If Earth was overcrowded with low class civilians with medical conditions, why “on Earth” would you give everybody free healthcare that would make them impervious to any disease or injury? Wouldn’t that just exacerbate the whole issue of Earth being overcrowded? Because of this contradiction, Blomkamp’s claim of how the wealthy strangle the lower class seems one dimensional, because if it weren’t for the strict immigration laws and regulations over the medical pod in the film, all of humanity would be doomed. While it’s easy to blame big government for the misfortunes of the lower class, which “Elysium” does exactly that, it doesn’t highlight anything that hasn’t been looked at previously in other more serious films.

To take this one step further, because of how weak the vision was in “Elysium,” I actually wanted to see the bad guys win for once, because the movie didn’t make me care at all about the children in wheelchairs. While it tries to make 2154 Los Angeles seem like a very hostile place to live in from the opening credits, it’s actually…not THAT bad, pretty decent living conditions. Having lived in China for two months, life in 2154 Los Angeles is pretty much just China with mean robots. On one corner there are children with doo rags running around smiling and playing on the swings, and on another corner there are children playing “Double Dutch” like it’s nobody’s business. People still have a roof over their head, and they can still partake in leisure activities such as drinking with coffee with office buddies. Occasionally, it can get very rough, especially with the strict law enforcement, but how is that any worse than Los Angeles right now? Sure, you do see plenty of sick children in wheelchairs, with their mothers pushing them to hospitals as I bet they are worried sick about them, but so many of them flash on the screen that you never really get a close look at any of them, so in the end, you feel indifferent to their woes. Unlike the aliens in District 9, not enough attention was placed on the daily struggles of life living in 2154 Los Angeles, making it kind of seem normal and tame. I would be more alarmed by the daily struggles in “Elysium,” but the glaring contradiction as noted above, along with the exotic arch villain, makes the villains pretty appealing to root for.
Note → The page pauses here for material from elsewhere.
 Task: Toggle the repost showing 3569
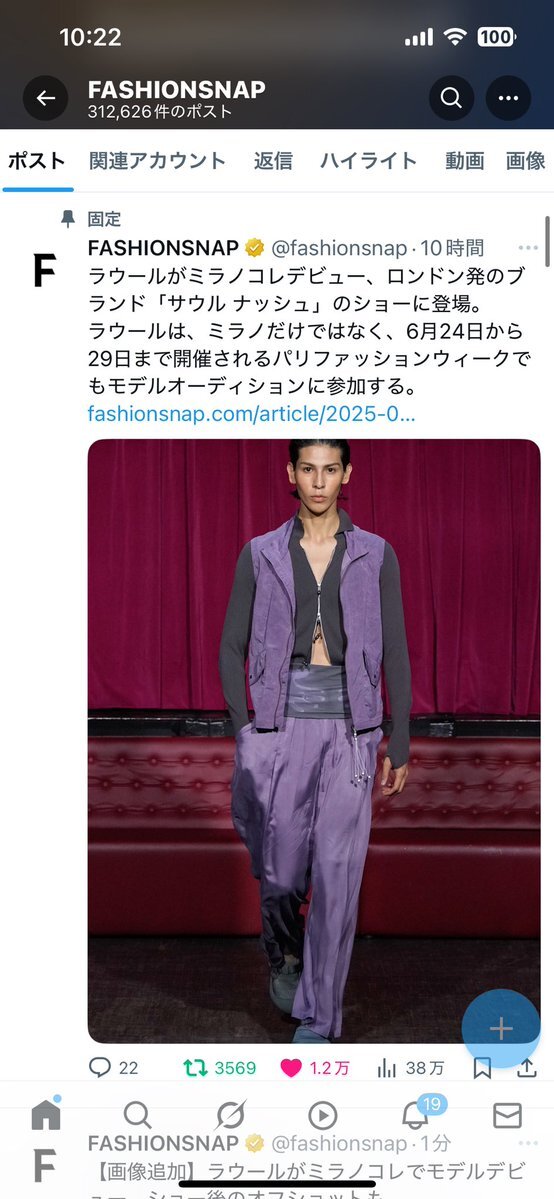[220, 1067]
Unlike “Schindler’s List,” which reinforced its themes through well-written dialogue, black and white cinematography (with the occasional red), and a fantastic John Williams score that’s played over sweeping shots of the aftermath of WWII, “Elysium” doesn’t reinforce anything except throw at you staple scenes of children in wheelchairs strolling around. The children that do have legs get to run around in doo rags and play “Double Dutch.” That sounds pretty mean and cold, but…sigh, that’s how I feel after watching “Elysium.” It took the struggles of the day-to-day life of there on Earth seem mundane and uninteresting to look at, not to mention make the harsh regulations and laws created by the wealthy look like a necessary evil.

Most directors have a vision of what their story is going to be like, but I think Blomkamp unfortunately “tunnel-visioned” too hard on his.